Provided data:
━━━━━━━━━━━━━━━━

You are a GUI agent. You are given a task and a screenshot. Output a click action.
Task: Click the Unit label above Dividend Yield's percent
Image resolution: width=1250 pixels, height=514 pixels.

━━━━━━━━━━━━━━━━

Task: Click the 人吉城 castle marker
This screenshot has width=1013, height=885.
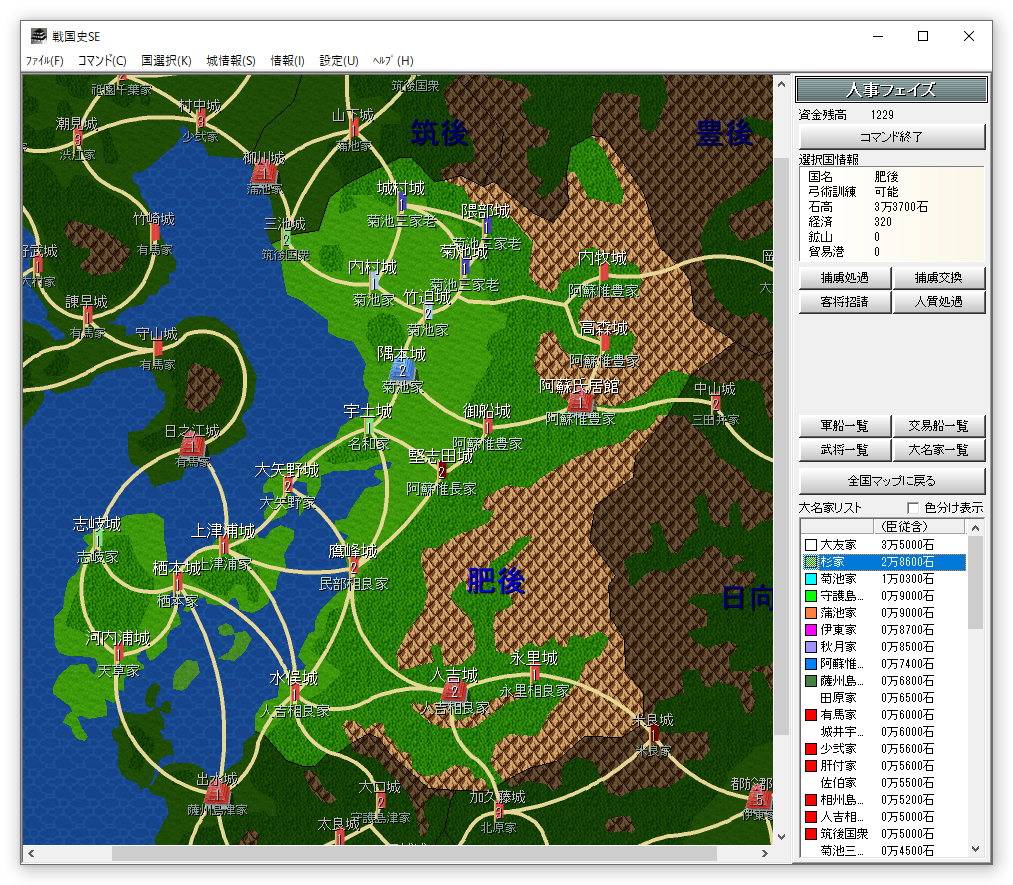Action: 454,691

━━━━━━━━━━━━━━━━

Description of the task:
Look above for the line holding "You are a GUI" and the line holding "Image resolution: width=1250", then output exactly those two lines and every line between them, nothing more.

Solution for this exercise:
You are a GUI agent. You are given a task and a screenshot. Output a click action.
Task: Click the Unit label above Dividend Yield's percent
Image resolution: width=1250 pixels, height=514 pixels.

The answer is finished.